Depression is common among mothers, and many new moms suffer from depression. A 2003 University of Michigan study revealed that one in five women may face depression during pregnancy. Despite the high number of expectant moms struggling with symptoms of depression, few of these women are receiving the help they need. New research from the University of Michigan School of Medicine shows that babies born to women who suffered from depression during pregnancy have “higher levels of stress hormones … as well as with other neurological and behavioral differences.” The impact of a mother’s mental state on her child is powerful well beyond birth and throughout the child’s development.
Some women struggle with depression at different points throughout their lives. Others may notice symptoms of depression starting to arise around the time they start having children. Common symptoms of depression include: lack of energy, disrupted sleep patterns, difficulty concentrating, a feeling of emptiness, a loss of interest in activities once enjoyed, feelings of guilt or shame, a loss of appetite or a tendency to overeat, and at its most extreme, even thoughts of suicide. These symptoms can arise at any point in a mother’s life, and it is important not to ignore the symptoms for both the woman’s sake and for the sake of her child.
From the minute they are born, babies look to their parents’ faces for a response. If they don’t experience warmth or a smile reflected in the parent’s expression, the baby can become frustrated or upset.
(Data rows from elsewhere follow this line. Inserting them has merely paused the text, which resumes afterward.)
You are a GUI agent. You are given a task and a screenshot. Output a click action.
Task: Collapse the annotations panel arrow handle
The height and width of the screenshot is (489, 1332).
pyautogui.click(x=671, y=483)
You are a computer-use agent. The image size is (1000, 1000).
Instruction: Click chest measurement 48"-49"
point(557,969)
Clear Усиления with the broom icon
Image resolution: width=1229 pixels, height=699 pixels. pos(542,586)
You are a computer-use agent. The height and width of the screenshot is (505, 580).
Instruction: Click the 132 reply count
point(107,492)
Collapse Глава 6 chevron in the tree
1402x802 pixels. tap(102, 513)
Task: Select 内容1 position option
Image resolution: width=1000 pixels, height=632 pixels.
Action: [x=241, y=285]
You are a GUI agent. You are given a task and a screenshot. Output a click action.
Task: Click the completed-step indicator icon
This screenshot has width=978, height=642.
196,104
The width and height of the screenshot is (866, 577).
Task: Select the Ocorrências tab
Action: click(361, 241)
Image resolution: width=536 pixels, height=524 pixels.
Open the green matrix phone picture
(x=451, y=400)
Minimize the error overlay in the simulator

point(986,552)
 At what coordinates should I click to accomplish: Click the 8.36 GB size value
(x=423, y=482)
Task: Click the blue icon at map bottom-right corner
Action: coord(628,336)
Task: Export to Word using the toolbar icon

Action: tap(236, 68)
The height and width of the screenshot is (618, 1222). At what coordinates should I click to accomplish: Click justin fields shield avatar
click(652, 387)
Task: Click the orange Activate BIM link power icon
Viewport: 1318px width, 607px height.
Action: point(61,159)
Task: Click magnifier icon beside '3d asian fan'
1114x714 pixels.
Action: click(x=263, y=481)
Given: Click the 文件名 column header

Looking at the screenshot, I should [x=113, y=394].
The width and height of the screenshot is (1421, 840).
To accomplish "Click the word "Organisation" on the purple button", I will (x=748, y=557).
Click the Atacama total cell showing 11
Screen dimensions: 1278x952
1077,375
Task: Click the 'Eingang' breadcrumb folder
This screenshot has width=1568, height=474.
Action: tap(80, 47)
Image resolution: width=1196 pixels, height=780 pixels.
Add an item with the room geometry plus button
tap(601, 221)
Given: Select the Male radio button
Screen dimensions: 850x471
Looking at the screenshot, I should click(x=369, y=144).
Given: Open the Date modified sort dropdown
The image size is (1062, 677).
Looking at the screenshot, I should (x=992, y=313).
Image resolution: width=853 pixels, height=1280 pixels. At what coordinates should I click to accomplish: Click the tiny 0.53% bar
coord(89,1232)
Studies in which mothers were instructed to keep a blank face when looking at their babies resulted in the infants feeling agitated and upset.
Mothers who struggle with depression may find it challenging to respond to their baby with joy or expression. They may have trouble taking pleasure in their child. When depressed, a mother may unintentionally find herself feeling distracted or out of it and neglectful of the baby’s needs. The baby may lack supervision or environmental stimulation.
Too often, women feel ashamed or guilty when they experience signs of depression. Instead of treating it like any physical ailment or illness, they see it as a sign of failure or weakness. As a mother, they may indulge in destructive thoughts about themselves, “critical inner voices” that tell them they are bad or “fundamentally different” from other mothers. They may punish themselves for not experiencing the “joys of motherhood” that they imagine all other women are experiencing.
The reality is, many mothers struggle with a degree of post-pregnancy blues, and one in five women experiences depression at some point in her life. Some mothers suffer from more severe, longer lasting symptoms of postpartum depression. This can result from hormonal changes or even traumatic birth experiences. It’s important to remember that neither clinical nor postpartum depression are uncommon among women, and most importantly, that both can be treated.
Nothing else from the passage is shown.